Hacker News new | comments | show | ask | jobs | submit login
Show HN: Implementing durability for in-memory databases, on SSDs (eferm.com)
40 points by Emore 2264 days ago | hide | past | web | 4 comments | favorite

Excellent write up.

Instead of only the BTree vs. BTree durable comparison in qps, I think it would be helpful to add plots with the following information:

1) Increase in write speed gained from batching. Specifically, in section 3 you mentioned that the constant time overhead was your motivation to design the batching system. In a world of SSD writes, the usefulness of batching comes in to question. To see a gain realized would put this question to rest.

2) The effect of batching on the write-time of clients. The write up focuses on reducing the db's workload, which is the correct problem to focus on as that is the bottleneck. But there is a cost on the client which comes waiting on the writes of other concurrent clients. I would assume that your solution actually reduces the overall cost for clients as it reduces the burden of serialization, but it would be interesting to see this data.

Thank you!

1) I didn't include it in the plot since I found it to remain constant, at ~300 requests/second. But yes, perhaps it would show a nice contrast to batching if graphed along with it.

2) This is an interesting question. I think it depends on how a non-batching solution is implemented: A) if each client obtains its own file handle, fsync()s can theoretically be issued 'slightly more concurrently'; B) if a unique file handle is the only one upon which fsync()s are called, this is essentially my solution with a dedicated thread, but which only writes one update at a time.

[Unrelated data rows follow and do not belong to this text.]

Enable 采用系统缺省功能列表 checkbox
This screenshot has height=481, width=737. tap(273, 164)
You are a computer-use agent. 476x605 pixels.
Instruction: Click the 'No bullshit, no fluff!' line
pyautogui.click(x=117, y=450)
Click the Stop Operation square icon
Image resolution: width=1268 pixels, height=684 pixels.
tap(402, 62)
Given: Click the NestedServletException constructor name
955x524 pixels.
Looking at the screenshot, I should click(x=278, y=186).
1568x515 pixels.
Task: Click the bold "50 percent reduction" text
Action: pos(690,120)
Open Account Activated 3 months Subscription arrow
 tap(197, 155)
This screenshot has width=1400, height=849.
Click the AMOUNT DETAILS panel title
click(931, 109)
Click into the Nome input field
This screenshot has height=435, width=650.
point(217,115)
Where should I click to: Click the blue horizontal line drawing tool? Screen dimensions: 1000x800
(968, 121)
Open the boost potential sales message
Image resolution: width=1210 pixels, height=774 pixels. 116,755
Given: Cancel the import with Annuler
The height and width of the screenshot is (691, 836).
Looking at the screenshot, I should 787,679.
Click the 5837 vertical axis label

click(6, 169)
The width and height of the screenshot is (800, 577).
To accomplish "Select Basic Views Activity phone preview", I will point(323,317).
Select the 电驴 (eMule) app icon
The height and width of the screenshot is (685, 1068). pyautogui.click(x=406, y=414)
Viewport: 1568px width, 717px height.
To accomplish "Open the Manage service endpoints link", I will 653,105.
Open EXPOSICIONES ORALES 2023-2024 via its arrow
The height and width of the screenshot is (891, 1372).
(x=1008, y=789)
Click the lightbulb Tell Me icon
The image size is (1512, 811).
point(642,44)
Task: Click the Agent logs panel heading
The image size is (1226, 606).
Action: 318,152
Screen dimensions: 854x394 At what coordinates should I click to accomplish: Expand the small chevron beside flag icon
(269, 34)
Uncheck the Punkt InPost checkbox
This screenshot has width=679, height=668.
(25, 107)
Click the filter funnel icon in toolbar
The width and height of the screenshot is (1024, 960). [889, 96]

For A I'd guess a client would have to wait less for not-very concurrent environments, while in B wait time grows longer for "unlucky" concurrent threads. But I think a batching solution would overtake A for even moderately concurrent environment, since -- as you say -- it reduces the burden of serialisation.

Given time I'll try to revisit the code and try out different kinds of tests!

Great blog post from the perspective of an educated enthusiast feeling their way around and trying to take advantage of new hardware to solve old problems.

For those that are interested in the intersection of databases and ssd's take a look at http://rethinkdb.com/ . They have been covered here before, http://news.ycombinator.com/item?id=1235545 .

A very approachable and enjoyable read. How close to "production quality" is the author's system?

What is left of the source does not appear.